> **Assignment**:
Everything from the "You are a computer-use" line to the final line of the listing should be written out exactly. Skip the pictures.

> **The data**:

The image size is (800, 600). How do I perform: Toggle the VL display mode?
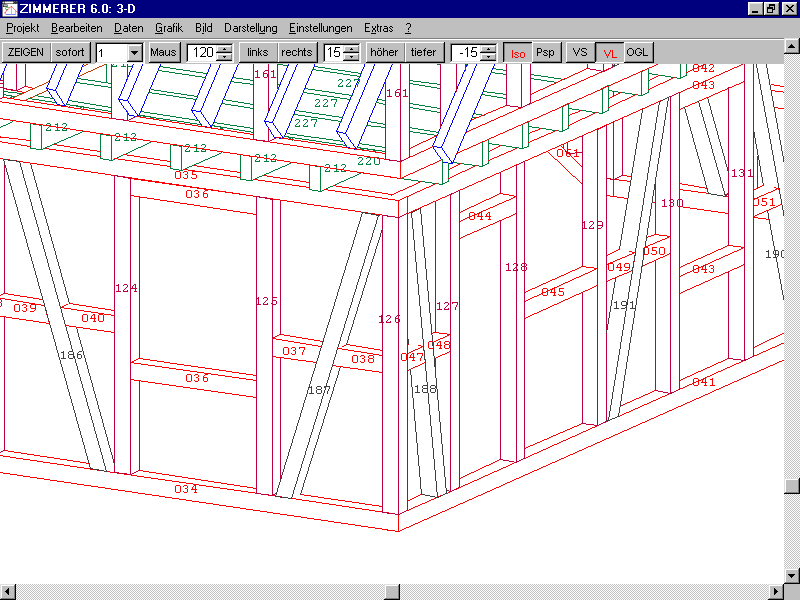[609, 53]
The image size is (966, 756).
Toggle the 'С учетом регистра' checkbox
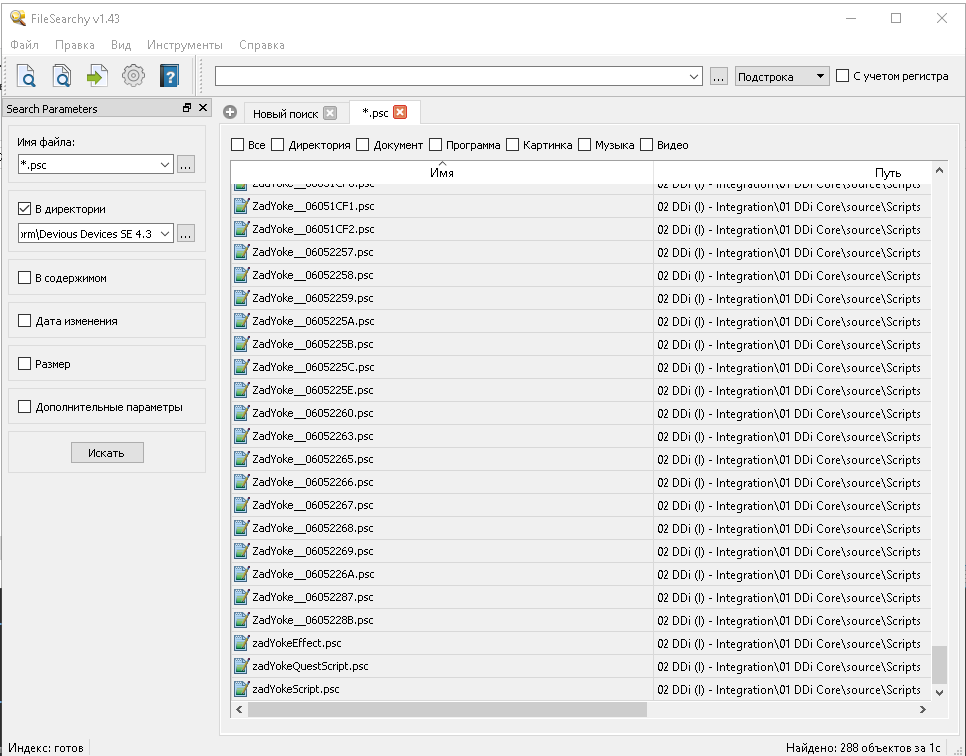click(x=843, y=76)
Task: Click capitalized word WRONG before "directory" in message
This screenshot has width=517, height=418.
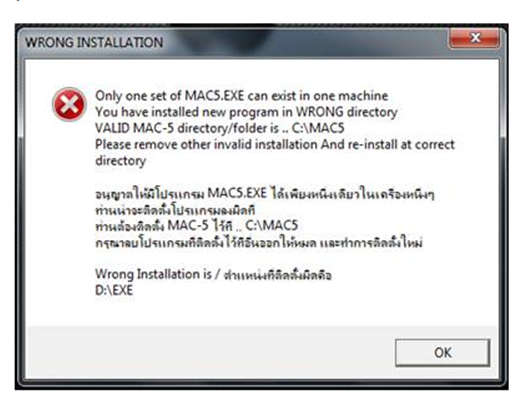Action: click(320, 112)
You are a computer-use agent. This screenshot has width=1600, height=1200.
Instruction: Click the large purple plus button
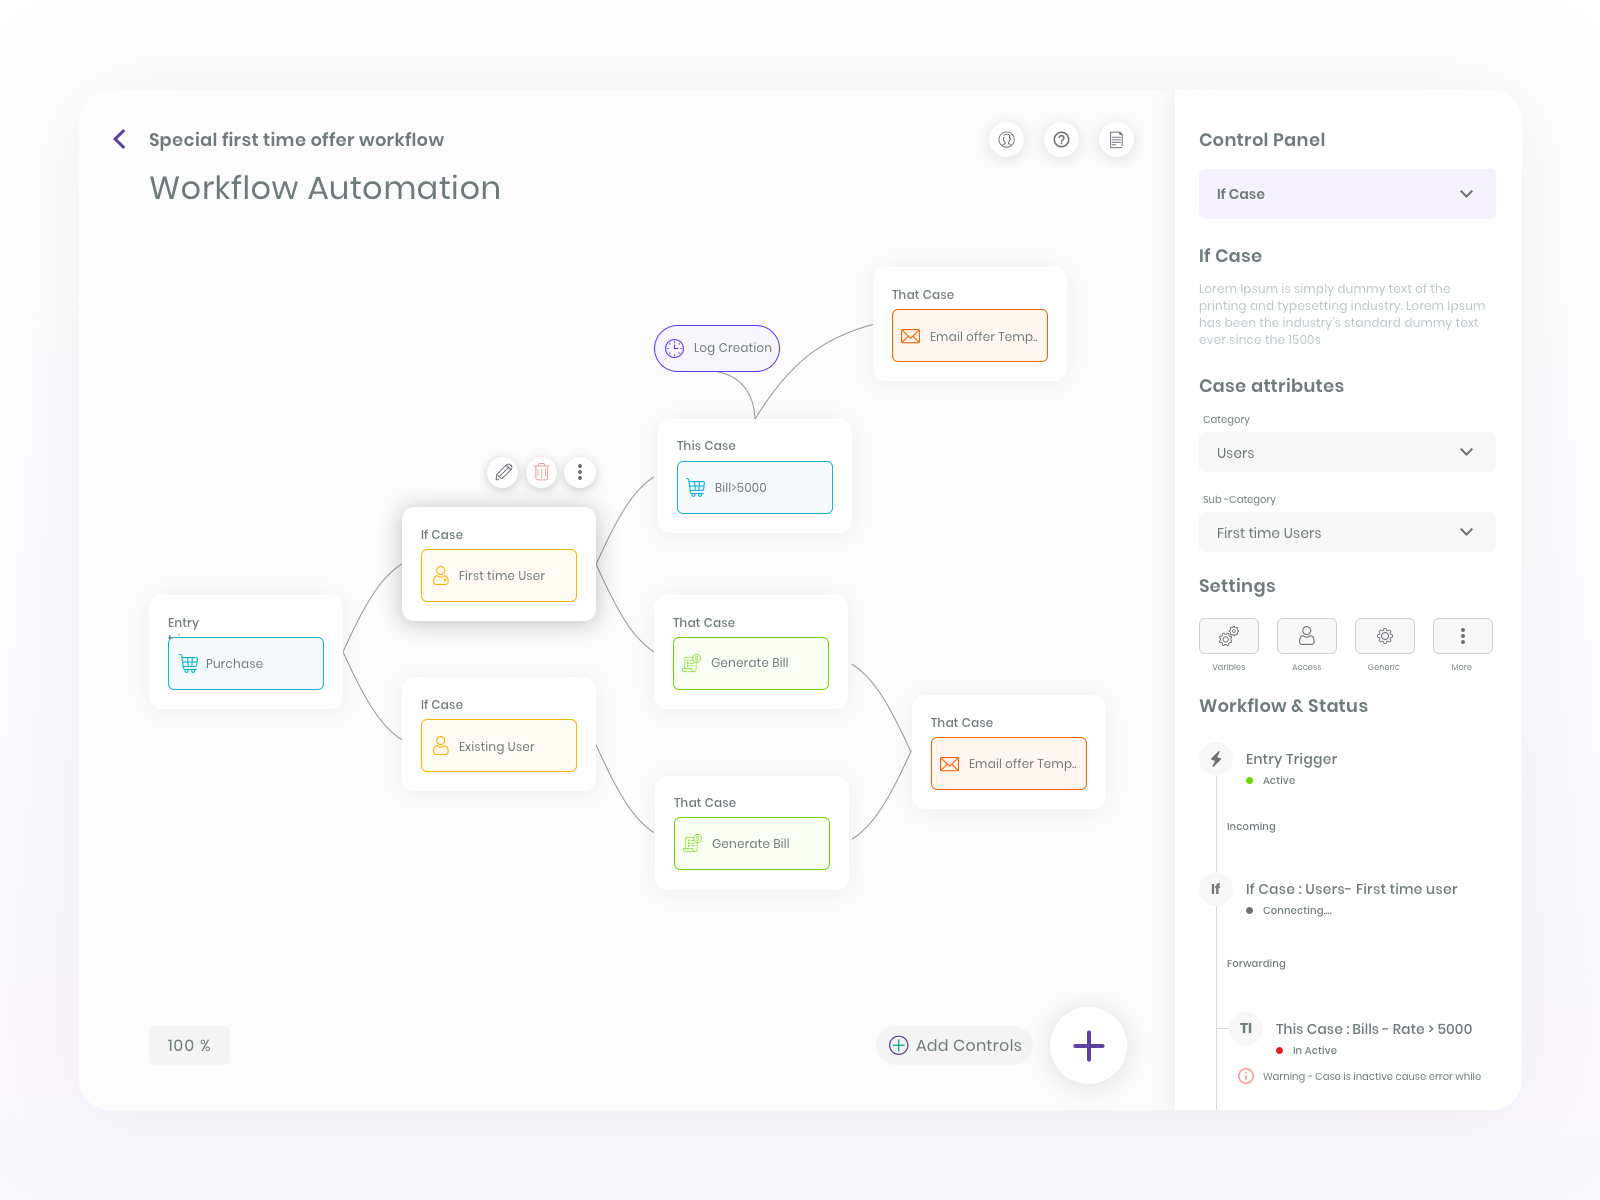[x=1088, y=1046]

> **Solution to this exercise**:
You are a computer-use agent. This screenshot has width=1600, height=1200.
Instruction: Click the large purple plus button
[x=1088, y=1046]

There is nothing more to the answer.